Copper, Zn, Fe, Mn and Cd contents in whole soft bodies of 340 specimens of a Pacific oyster Crassosrrea gigas were determined individually to make clear their statistical characteristics, such as frequency distribution patterns, their relating statistics, correlations and regressions among biological parameters and heavy metal contents, high-concentrators in the range of high dispersion and their definition,
etc.
The histograms for the five metals were asymmetrical patterns with positive skewness, and those of Fe and Mn indicated much higher dispersion than those of Cu, Zn and Cd. The histogram for Mn fitted most adequately to logarithmic normal distribution compared to those of the other four metals.
Simple arithmetic and geometric means (SAM and SGM), modes (Mo) and medians (Me) were arranged as follows: SAM>Me>SGM>Mo for Cu, Mn and Cd; SAM>Me>Mo>SGM for Zn; and SAM>SGM>Me>Mo for Fe.
The extremes of the contents ranged from 96.2 to 1270 for Cu, 78.1 to 1070 for Zn, 15.8 to 732 for Fe containing the two extremely high values, 0.56 to 16.6 for Mn, and 0.056 to 0.799 for Cd (ppm on a fresh wt basis). The ratios (max./mint.) were as follows: Fe (46.27)>Mn (24.64)>Cd (14.27)>Zn (13.70)>Cu (13.20).
The individuals with the high metal contents beyond μ+3σ of the first normal distribution separated on normal probability diagrams were termed as the high-concentrators and their ap-pearance numbers and rates were 2 and 0.59% for Cu, 3 and 0.88% for Zn, 12 and 3.53% for Fe, 17 and 5.00% for Mn and 3 individuals and 0.88% for Cd. These high-concentrators appeared independently irrespective of heavy metal species except the combination of Cu/Zn.

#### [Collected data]
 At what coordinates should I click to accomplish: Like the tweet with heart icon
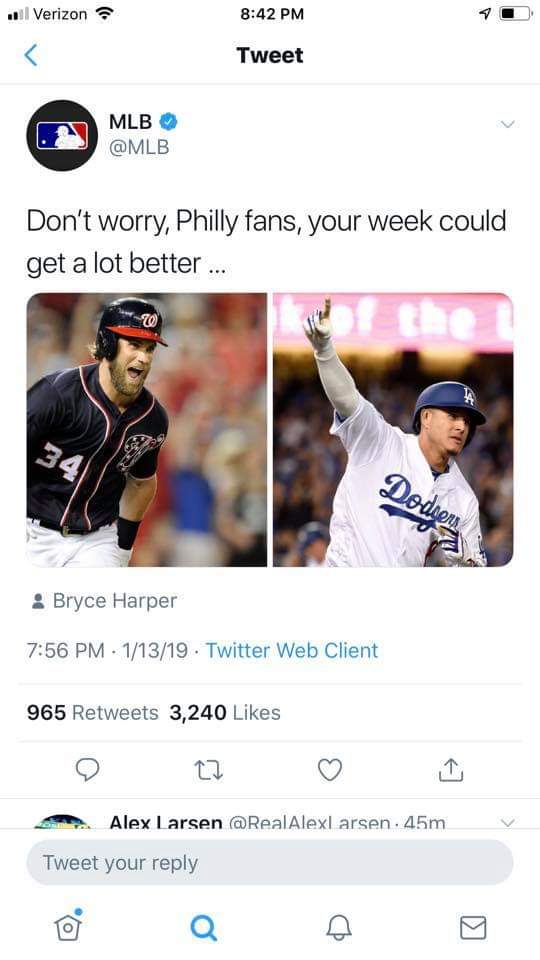pyautogui.click(x=330, y=770)
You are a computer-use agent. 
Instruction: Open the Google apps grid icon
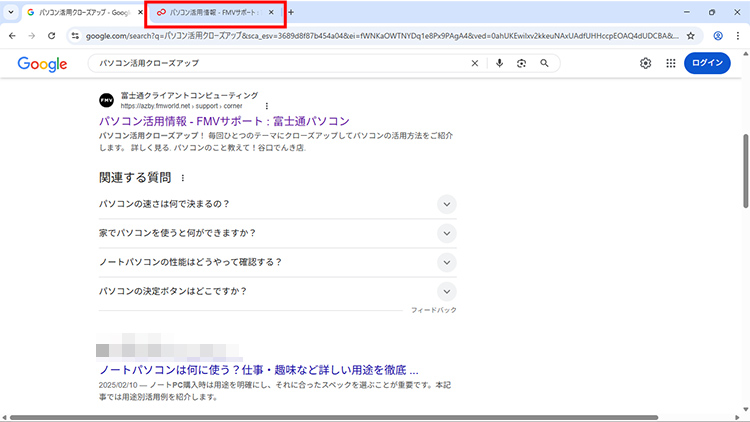click(x=670, y=64)
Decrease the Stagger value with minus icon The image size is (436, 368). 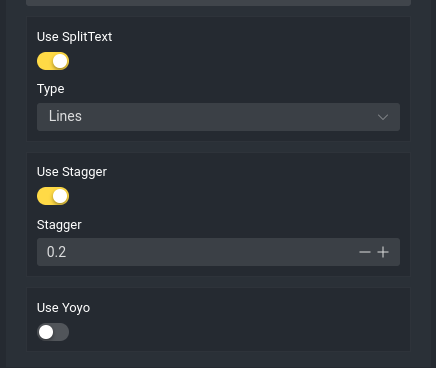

#### [WHAT IS BEING ASKED]
Reproduce word for word everything in the oyster metal study passage from "Simple arithmetic and" down to "SAM>SGM>Me>Mo for Fe.".

#### [ANSWER SECTION]
Simple arithmetic and geometric means (SAM and SGM), modes (Mo) and medians (Me) were arranged as follows: SAM>Me>SGM>Mo for Cu, Mn and Cd; SAM>Me>Mo>SGM for Zn; and SAM>SGM>Me>Mo for Fe.